● **Task A**:
Answer these questions using the journal entry, one line each:
(i) How did the writer spend most of the day?
(ii) Which city does the writer think about every day?
(iii) What did the writer do every single day in that city?
● **Task B**:
Translate this sentence from the journal entry into Spanish: "I feel like every day is the same."
● **Task C**:
Write the next few sentences of the journal entry, continuing from its final sentence.

● **Text for analysis**:
□ □ □ □ □
Unproductive today. Spent most of it taking a nap. Tired of cloudy days. Depressed with the state of the world. The only thing I can really think is… at least I’m not angry anymore.
The effects of this Groundhog Day-like state are wearing on me. I feel like every day is the same. I am slowly but surely losing it. All I can do is lock myself inside and hope for the best.
Thinking about Paris every day. I was so happy there. All I did every single day was write. I loved it. The only downside was that the material was Andrew. Sigh. I wish I could write about literally anything else. This week I have barely written at all. It all seems so pointless right now.
□ □ □ □ □
● **Supplied data**:
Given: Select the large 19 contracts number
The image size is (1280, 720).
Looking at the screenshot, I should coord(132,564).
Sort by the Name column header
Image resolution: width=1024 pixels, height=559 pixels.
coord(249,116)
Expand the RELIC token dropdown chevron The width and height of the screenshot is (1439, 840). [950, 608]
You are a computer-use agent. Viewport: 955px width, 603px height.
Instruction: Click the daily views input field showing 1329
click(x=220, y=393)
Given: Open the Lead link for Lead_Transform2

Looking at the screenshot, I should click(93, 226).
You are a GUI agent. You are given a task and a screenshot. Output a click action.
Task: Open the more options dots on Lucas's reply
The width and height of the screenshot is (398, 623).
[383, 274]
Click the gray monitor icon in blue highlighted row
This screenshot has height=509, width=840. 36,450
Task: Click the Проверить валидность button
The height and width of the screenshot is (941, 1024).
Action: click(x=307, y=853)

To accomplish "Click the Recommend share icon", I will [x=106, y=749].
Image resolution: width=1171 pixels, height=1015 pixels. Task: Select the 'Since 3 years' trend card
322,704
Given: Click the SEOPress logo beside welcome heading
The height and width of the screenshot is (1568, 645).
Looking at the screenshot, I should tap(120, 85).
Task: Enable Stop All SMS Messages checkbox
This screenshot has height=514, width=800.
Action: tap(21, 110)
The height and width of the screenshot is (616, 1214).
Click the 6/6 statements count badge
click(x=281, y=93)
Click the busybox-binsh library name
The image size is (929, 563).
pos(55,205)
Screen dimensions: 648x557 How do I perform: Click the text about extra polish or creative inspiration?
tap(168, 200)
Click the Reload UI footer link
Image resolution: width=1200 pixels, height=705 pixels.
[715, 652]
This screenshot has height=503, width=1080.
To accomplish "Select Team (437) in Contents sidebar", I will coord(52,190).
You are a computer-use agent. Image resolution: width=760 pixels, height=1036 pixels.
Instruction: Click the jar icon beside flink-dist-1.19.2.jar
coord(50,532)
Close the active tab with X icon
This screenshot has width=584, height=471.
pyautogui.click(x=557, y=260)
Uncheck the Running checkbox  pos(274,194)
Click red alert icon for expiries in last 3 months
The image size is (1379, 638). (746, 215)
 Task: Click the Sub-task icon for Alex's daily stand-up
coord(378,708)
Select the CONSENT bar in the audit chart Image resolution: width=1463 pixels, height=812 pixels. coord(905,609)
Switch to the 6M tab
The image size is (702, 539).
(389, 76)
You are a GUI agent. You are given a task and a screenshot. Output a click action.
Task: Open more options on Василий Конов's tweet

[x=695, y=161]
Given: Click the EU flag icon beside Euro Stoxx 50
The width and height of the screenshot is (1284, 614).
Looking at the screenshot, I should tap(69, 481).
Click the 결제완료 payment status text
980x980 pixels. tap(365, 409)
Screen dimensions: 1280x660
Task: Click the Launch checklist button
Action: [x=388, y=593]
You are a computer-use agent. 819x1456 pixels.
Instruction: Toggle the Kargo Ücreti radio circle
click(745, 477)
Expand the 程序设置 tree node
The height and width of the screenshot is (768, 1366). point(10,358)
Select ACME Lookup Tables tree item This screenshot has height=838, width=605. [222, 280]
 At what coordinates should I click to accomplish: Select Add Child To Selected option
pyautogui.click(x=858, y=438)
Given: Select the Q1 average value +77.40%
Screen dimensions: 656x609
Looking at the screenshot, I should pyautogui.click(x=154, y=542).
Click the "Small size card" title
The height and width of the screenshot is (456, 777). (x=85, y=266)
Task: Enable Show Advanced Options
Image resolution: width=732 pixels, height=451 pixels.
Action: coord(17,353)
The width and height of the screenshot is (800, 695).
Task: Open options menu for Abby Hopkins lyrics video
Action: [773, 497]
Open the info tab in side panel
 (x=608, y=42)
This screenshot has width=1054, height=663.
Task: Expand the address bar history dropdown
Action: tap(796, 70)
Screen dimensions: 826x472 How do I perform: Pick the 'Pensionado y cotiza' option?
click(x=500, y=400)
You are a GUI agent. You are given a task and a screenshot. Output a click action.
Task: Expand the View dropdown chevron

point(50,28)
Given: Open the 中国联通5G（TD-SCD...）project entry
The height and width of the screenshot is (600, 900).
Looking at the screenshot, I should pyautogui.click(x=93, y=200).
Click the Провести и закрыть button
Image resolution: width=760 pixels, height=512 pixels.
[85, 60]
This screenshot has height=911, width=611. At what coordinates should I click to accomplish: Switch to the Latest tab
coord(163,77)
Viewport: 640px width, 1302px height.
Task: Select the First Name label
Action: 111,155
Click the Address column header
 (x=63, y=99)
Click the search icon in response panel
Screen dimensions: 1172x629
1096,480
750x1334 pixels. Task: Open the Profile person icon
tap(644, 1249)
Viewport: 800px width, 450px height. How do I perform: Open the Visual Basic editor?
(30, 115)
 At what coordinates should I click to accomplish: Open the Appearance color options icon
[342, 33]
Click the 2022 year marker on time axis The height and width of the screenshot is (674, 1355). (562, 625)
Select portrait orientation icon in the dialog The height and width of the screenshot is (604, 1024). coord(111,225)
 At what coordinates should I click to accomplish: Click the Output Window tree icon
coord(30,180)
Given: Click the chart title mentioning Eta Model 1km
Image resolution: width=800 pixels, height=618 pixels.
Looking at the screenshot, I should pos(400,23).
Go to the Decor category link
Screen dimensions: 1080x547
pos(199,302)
□ □ □ □ □
● **Answer section A**:
(i) Taking a nap.
(ii) Paris.
(iii) Write.

● **Answer section B**:
Siento que todos los días son iguales.

● **Answer section C**:
I’m very depressed about the job thing this week. I lost my job, I was denied unemployment, and I have writer’s block. I am trying so hard to stay motivated with the courses but it is a challenge, especially on grey, cloudy, depressing days like this one. I have no idea what I’m going to do. It’s like no matter how hard I try or how hard I work, I always end up right back where I started from. There’s no way to succeed. There’s no way to get ahead. There is nothing. No future, no hope, no nothing.
I just checked the weather report. Grey and cloudy for another week. Another week. Another week of this shit?! I’m totally gonna fucking lose it. I hate it here. I seriously just hate it here. I can’t believe after all of this bullshit I am still stranded here because of some stupid effing pandemic!